INSTRUKSI =
Berdasarkan makalah tentang desentralisasi di bawah ini, jawablah secara singkat:
1. Makalah ini diajukan sebagai tugas akhir untuk mata kuliah apa?
2. Menurut pandangan pertama, birokrasi pemerintah diibaratkan sebagai apa?
3. Menurut pandangan kedua, apa yang biasanya dilakukan pemerintah dalam keadaan semacam itu?

TEKS SUMBER =

Kamis, 07 Juli 2011

Desentralisasi Dalam Kerangka Otonomi Daerah Di Indonesia

Kata Pengantar

Makalah ini berjudul Pelaksanaan Desentralisasi Dalam Kerangka Otonomi Daerah Di Indonesia yang diajukan dalam Tugas Akhir Matakuliah Ekonomi Regional. Makalah ini jauh dari sempurna, oleh karena itu semua tanggapan, saran-saran kami ucapkan terima kasih guna perbaikan dikemudian. Harapan kami kiranya makalah ini dapat menambah pengetahuan dan wawasan bagi kita tentang pelaksanaan Otonomi Daerah di Indonesia. Semoga niat baik kita semua mendapat rahmat dari Tuhan Yang Maha Esa. Amin.

Penulis.


BAB I
PENDAHULUAN
A. Latar Belakang
Sekarang ini tampaknya ada isu yang mendua terhadap sosok dan cara kerja aparatur pemerintah dikebanyakan negara sedang berkembang. pandangan pertama menganggap bahwa birokrasi pemerintah ibarat sebuah perahu besar yang dapat menyelamatkan seluruh warga masyarakat dari bencana banjir, ekonomi maupun politik. Bagaikan dilengkapi oleh militer dan partai politik yang kuat, organisasi pemerintah merupakan dewa penyelamat dan merupakan organ yang dikagumi masyarakat. Pandangan ini didasarkan atas asumsi bahwa di dalam mengolah sumber daya yang dimiliki, organisasi ini mengerahkan para intelektual dari beragam latar belakang pendidikan sehingga keberhasilannya lebih dapat terjamin. Jadi mereka berkesimpulan bahwa birokrasi pemerintah memegang peran utama, bahkan peran tunggal dalam pembangunan suatu negara.
Pada sisi lain, pandangan kedua menganggap birokrasi pemerintah sering menunjukkan gejala yang kurang menyenangkan. Bahkan hampir selalu birokrasi pemerintah bertindak canggung, kurang terorganisir dan buruk koordinasinya, menyeleweng, otokratik, bahkan sering bertindak korupsi. Para aparatnya kurang dapat menyesuaikan diri dengan modernisasi orientasi pembangunan serta perilakunya kurang inovatif dan tidak dinamis. Dalam keadaan semacam ini, pemerintah biasanya mendominasi seluruh organ politik dan menjauhkan diri dari masyarakat.

DATA TERKUMPUL =

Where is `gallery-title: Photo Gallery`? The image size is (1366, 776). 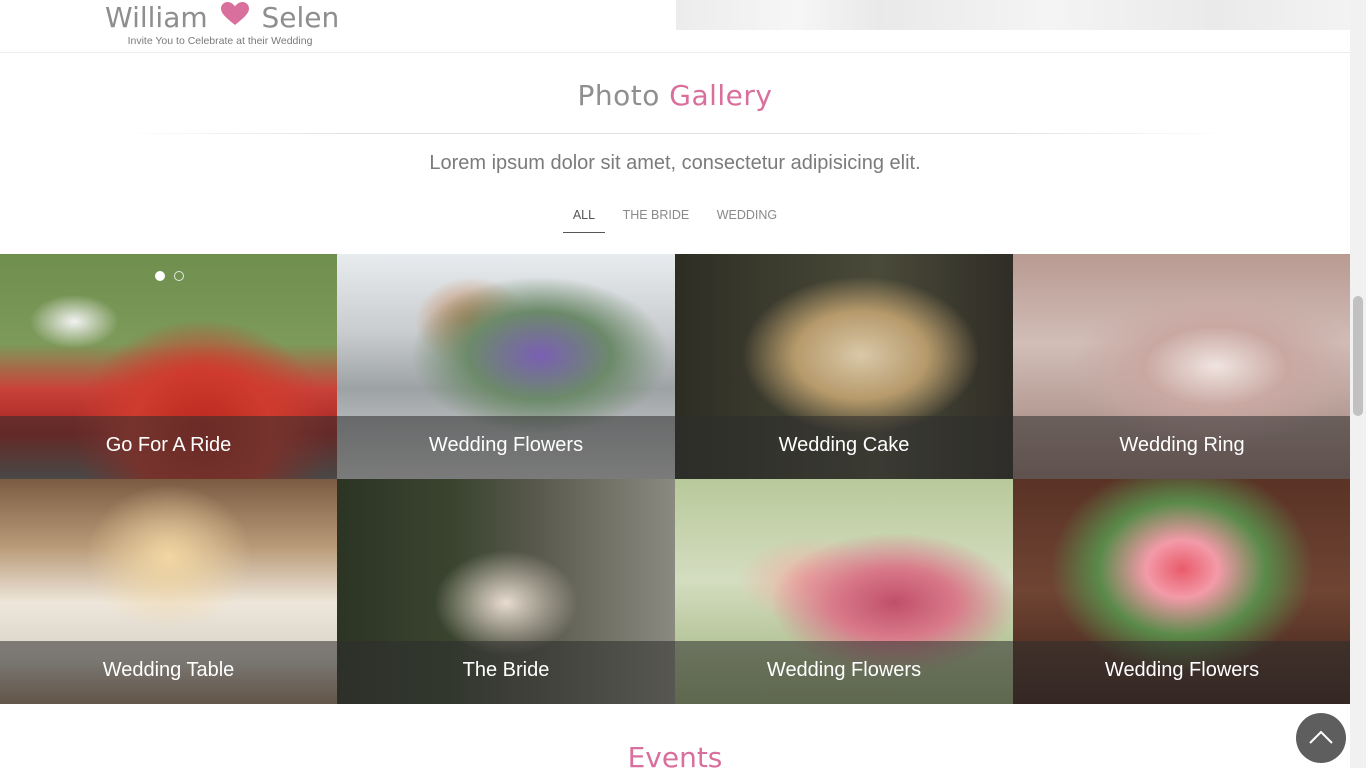
gallery-title: Photo Gallery is located at coordinates (675, 96).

JAWABAN ANDA =
1. Ekonomi Regional.
2. Sebuah perahu besar yang dapat menyelamatkan seluruh warga masyarakat dari bencana banjir, ekonomi maupun politik.
3. Pemerintah mendominasi seluruh organ politik dan menjauhkan diri dari masyarakat.